### EXERCISE REQUIREMENTS
Every record below should appear in your answer, copied exactly.
● ● ●
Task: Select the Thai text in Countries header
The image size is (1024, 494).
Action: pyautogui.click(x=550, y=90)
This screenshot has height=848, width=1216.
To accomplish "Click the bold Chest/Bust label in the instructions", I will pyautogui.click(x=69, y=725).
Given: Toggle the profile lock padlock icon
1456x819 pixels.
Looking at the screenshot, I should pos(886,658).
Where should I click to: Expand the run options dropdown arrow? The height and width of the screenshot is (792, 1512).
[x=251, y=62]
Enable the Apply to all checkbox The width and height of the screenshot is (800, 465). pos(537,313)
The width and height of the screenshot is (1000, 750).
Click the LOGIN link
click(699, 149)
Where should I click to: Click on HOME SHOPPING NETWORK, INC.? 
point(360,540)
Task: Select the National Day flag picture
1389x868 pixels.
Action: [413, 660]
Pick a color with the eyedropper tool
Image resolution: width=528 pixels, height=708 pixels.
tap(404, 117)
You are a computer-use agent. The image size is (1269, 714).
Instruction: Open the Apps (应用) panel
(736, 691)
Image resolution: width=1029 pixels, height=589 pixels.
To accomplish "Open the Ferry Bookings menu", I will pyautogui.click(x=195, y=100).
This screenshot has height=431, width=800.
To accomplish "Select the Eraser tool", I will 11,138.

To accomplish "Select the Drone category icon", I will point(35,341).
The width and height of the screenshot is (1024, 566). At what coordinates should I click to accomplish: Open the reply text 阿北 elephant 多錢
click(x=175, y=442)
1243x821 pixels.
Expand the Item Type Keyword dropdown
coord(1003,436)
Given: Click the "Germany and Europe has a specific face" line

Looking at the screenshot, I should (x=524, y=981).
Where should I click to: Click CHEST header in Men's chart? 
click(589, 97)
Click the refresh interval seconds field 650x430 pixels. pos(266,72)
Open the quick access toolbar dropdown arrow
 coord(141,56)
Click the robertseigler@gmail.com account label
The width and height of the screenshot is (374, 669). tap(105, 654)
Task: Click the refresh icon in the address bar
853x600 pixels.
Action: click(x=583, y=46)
● ● ●
### OUTPUT
Task: Select the Thai text in Countries header
The image size is (1024, 494).
Action: pyautogui.click(x=550, y=90)
This screenshot has height=848, width=1216.
To accomplish "Click the bold Chest/Bust label in the instructions", I will pyautogui.click(x=69, y=725).
Given: Toggle the profile lock padlock icon
1456x819 pixels.
Looking at the screenshot, I should pos(886,658).
Where should I click to: Expand the run options dropdown arrow? The height and width of the screenshot is (792, 1512).
[x=251, y=62]
Enable the Apply to all checkbox The width and height of the screenshot is (800, 465). pos(537,313)
The width and height of the screenshot is (1000, 750).
Click the LOGIN link
click(699, 149)
Where should I click to: Click on HOME SHOPPING NETWORK, INC.? 
point(360,540)
Task: Select the National Day flag picture
1389x868 pixels.
Action: [413, 660]
Pick a color with the eyedropper tool
Image resolution: width=528 pixels, height=708 pixels.
tap(404, 117)
You are a computer-use agent. The image size is (1269, 714).
Instruction: Open the Apps (应用) panel
(736, 691)
Image resolution: width=1029 pixels, height=589 pixels.
To accomplish "Open the Ferry Bookings menu", I will pyautogui.click(x=195, y=100).
This screenshot has height=431, width=800.
To accomplish "Select the Eraser tool", I will 11,138.

To accomplish "Select the Drone category icon", I will point(35,341).
The width and height of the screenshot is (1024, 566). At what coordinates should I click to accomplish: Open the reply text 阿北 elephant 多錢
click(x=175, y=442)
1243x821 pixels.
Expand the Item Type Keyword dropdown
coord(1003,436)
Given: Click the "Germany and Europe has a specific face" line

Looking at the screenshot, I should (x=524, y=981).
Where should I click to: Click CHEST header in Men's chart? 
click(589, 97)
Click the refresh interval seconds field 650x430 pixels. pos(266,72)
Open the quick access toolbar dropdown arrow
 coord(141,56)
Click the robertseigler@gmail.com account label
The width and height of the screenshot is (374, 669). tap(105, 654)
Task: Click the refresh icon in the address bar
853x600 pixels.
Action: click(x=583, y=46)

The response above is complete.